→ **WORK ITEM**
Would you restate each entry word for word, omitting the pictures?
======== RAW DATA ========
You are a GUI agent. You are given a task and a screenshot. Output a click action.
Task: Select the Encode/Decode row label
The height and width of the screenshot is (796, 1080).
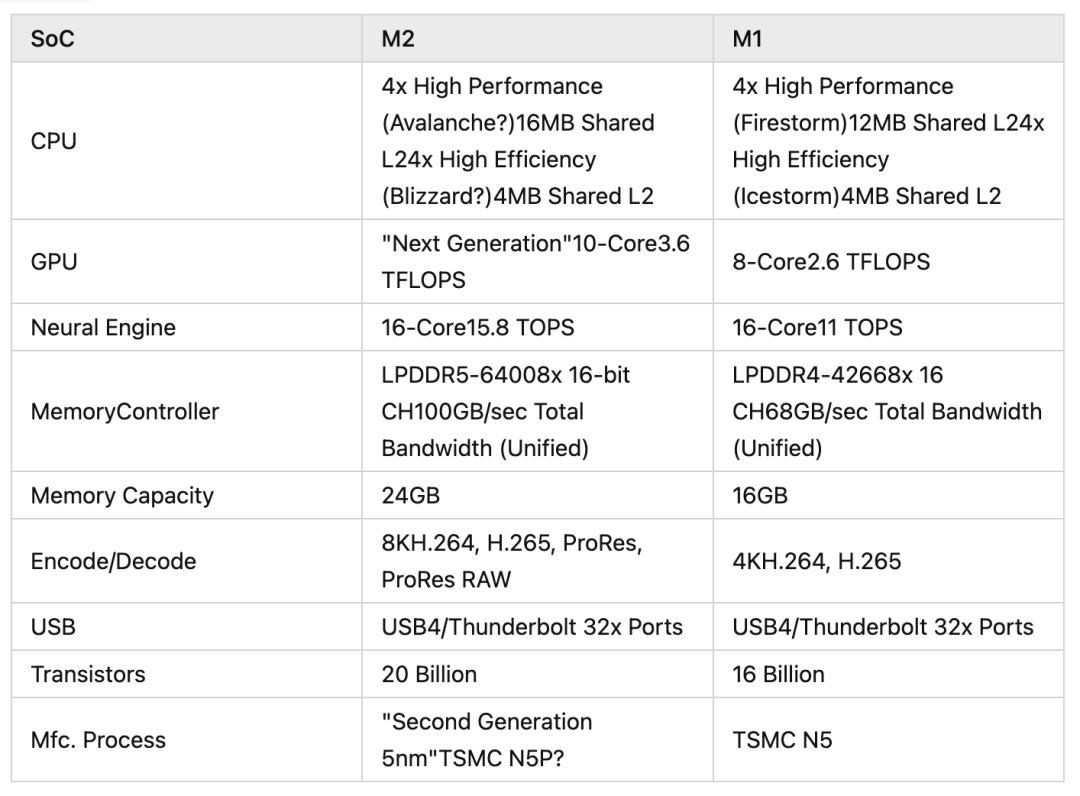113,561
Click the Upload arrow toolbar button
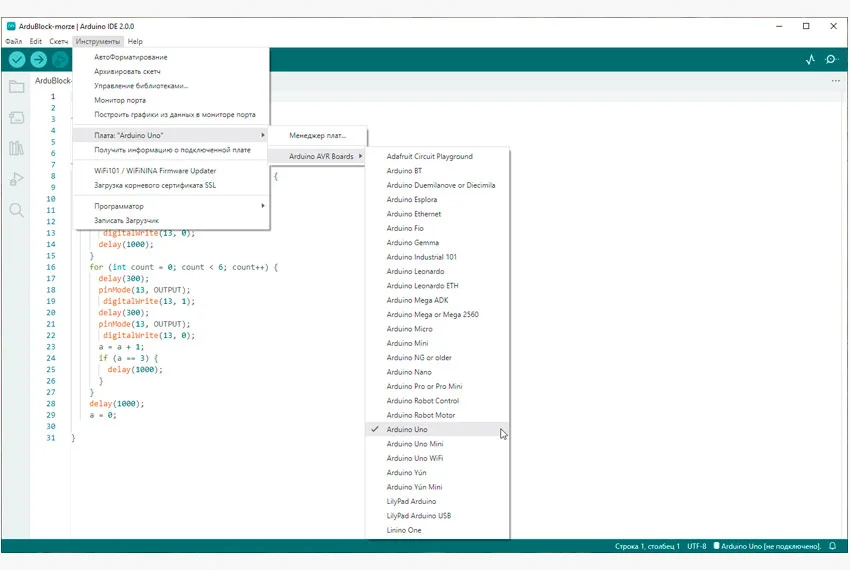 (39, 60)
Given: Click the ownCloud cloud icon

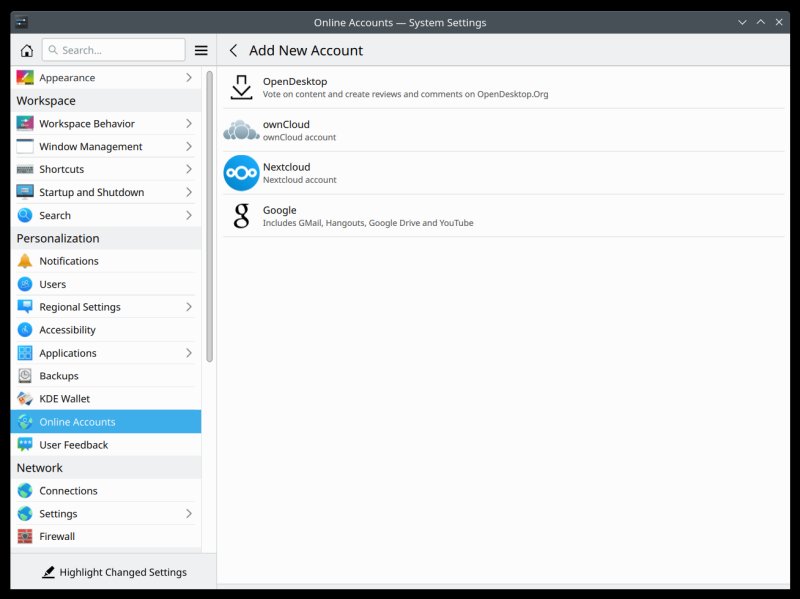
========
→ **WORKED SOLUTION**
You are a GUI agent. You are given a task and a screenshot. Output a click action.
Task: Select the Encode/Decode row label
The height and width of the screenshot is (796, 1080).
113,561
Click the Upload arrow toolbar button
 (39, 60)
Given: Click the ownCloud cloud icon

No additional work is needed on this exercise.